Synthesis, reactivity and structural studies of selenide bridged carboranyl compounds

Abstract

Reaction of the lithium salt Li[1-R-1,2-closo-C₂B₁₀H₁₀] with selenium under mild conditions, followed by hydrolysis gave the diselenide compound (1-Se-2-R-1,2-closo-C₂B₁₀H₁₀)₂ in contrast to the well-reported mercapto compounds 1-SH-2-R-1,2-closo-C₂B₁₀H₁₀ obtained using a similar synthetic procedure. Details for the preparation and X-ray structural characterisation of the new compounds (2-Me-1,2-closo-C₂B₁₀H₁₀)₂Se (1), (1-Se-2-R-1,2-closo-C₂B₁₀H₁₀)₂ (R = Me,2, Ph, 3) are specified.

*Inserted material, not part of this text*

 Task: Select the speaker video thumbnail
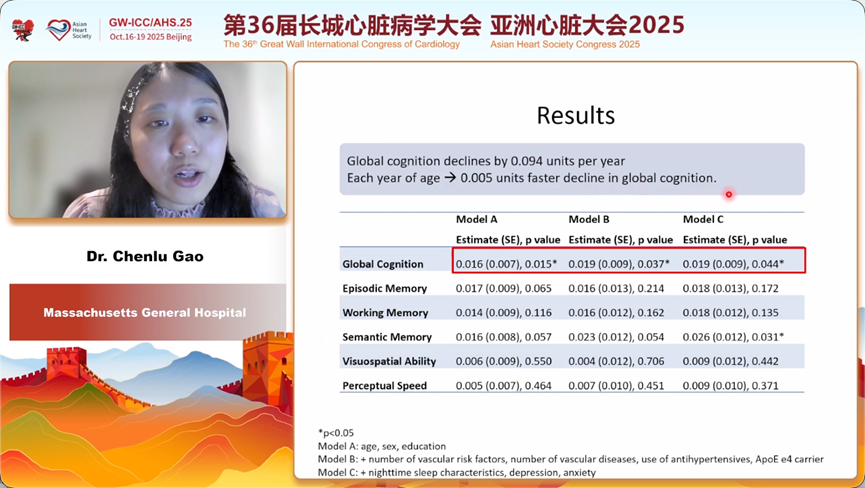[147, 140]
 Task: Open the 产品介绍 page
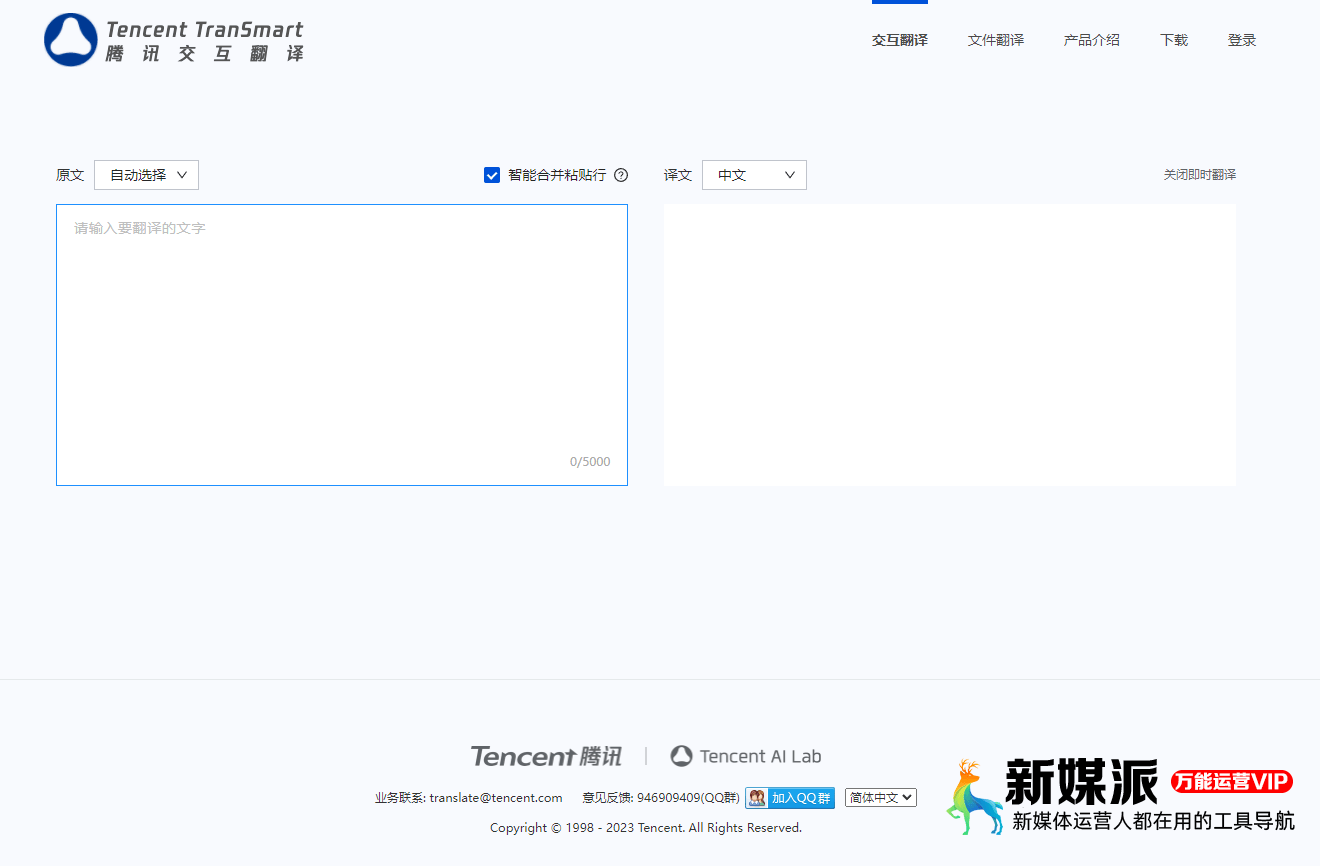(1091, 40)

To further explore the mechanism of the dimerization reaction, the complex [Au(1-Se-2-Me-1,2-closo-C₂B₁₀H₁₀)(PPh₃)] 4 was synthesized, confirming the existence of the intermediate Li[1-Se-2-R-1,2-closo-C₂B₁₀H₁₀] at the early stages of the reaction before selenium oxidation. Theoretical calculations and cyclic voltammetry (CV) studies were carried out to compare the bonding nature of the sulfur and the selenium analog compounds. It was determined that diselenides have a higher tendency to reduce with respect to the disulfides and all chalcogen atoms were found to be positively charged.